# INSTRUCTIONS FOR THE TASK
Give an exact copy of the lines of the records below, starting at the line containing "What kind of selection" and running to the end.

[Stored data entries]

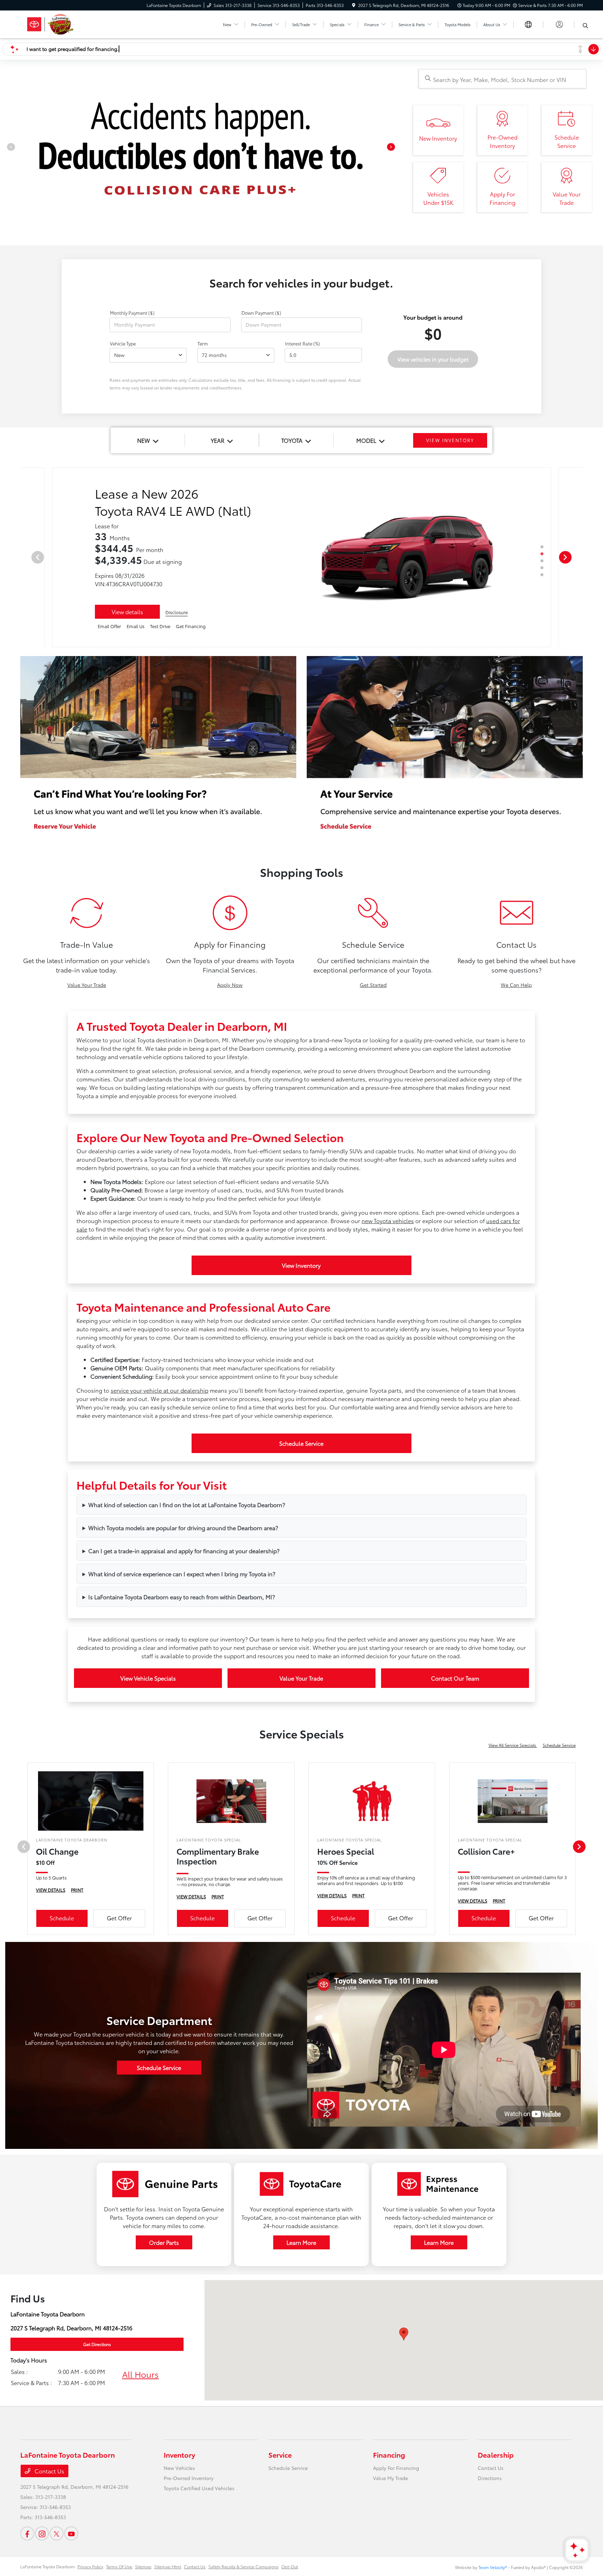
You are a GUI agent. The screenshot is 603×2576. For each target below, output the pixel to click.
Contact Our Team (455, 1808)
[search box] (502, 78)
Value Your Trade (86, 1115)
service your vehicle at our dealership (159, 1521)
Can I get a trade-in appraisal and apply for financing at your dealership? (184, 1681)
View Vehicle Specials (148, 1808)
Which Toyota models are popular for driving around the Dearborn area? (183, 1658)
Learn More (301, 2373)
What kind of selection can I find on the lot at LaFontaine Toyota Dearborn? (186, 1635)
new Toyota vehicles (388, 1351)
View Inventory (301, 1396)
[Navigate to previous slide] (5, 203)
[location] (353, 5)
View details (127, 742)
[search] (585, 25)
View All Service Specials (513, 1875)
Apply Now (230, 1115)
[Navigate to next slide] (397, 203)
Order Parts (164, 2373)
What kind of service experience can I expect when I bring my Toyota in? (181, 1704)
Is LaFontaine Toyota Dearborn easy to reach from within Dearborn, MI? (181, 1727)
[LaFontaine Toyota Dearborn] (80, 23)
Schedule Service (301, 1574)
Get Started (373, 1115)
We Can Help (516, 1115)
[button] (403, 2464)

# RESPONSE AREA
What kind of selection can I find on the lot at LaFontaine Toyota Dearborn? (186, 1635)
new Toyota vehicles (388, 1351)
View Inventory (301, 1396)
[Navigate to previous slide] (5, 203)
[location] (353, 5)
View details (127, 742)
[search] (585, 25)
View All Service Specials (513, 1875)
Apply Now (230, 1115)
[Navigate to next slide] (397, 203)
Order Parts (164, 2373)
What kind of service experience can I expect when I bring my Toyota in? (181, 1704)
Is LaFontaine Toyota Dearborn easy to reach from within Dearborn, MI? (181, 1727)
[LaFontaine Toyota Dearborn] (80, 23)
Schedule Service (301, 1574)
Get Started (373, 1115)
We Can Help (516, 1115)
[button] (403, 2464)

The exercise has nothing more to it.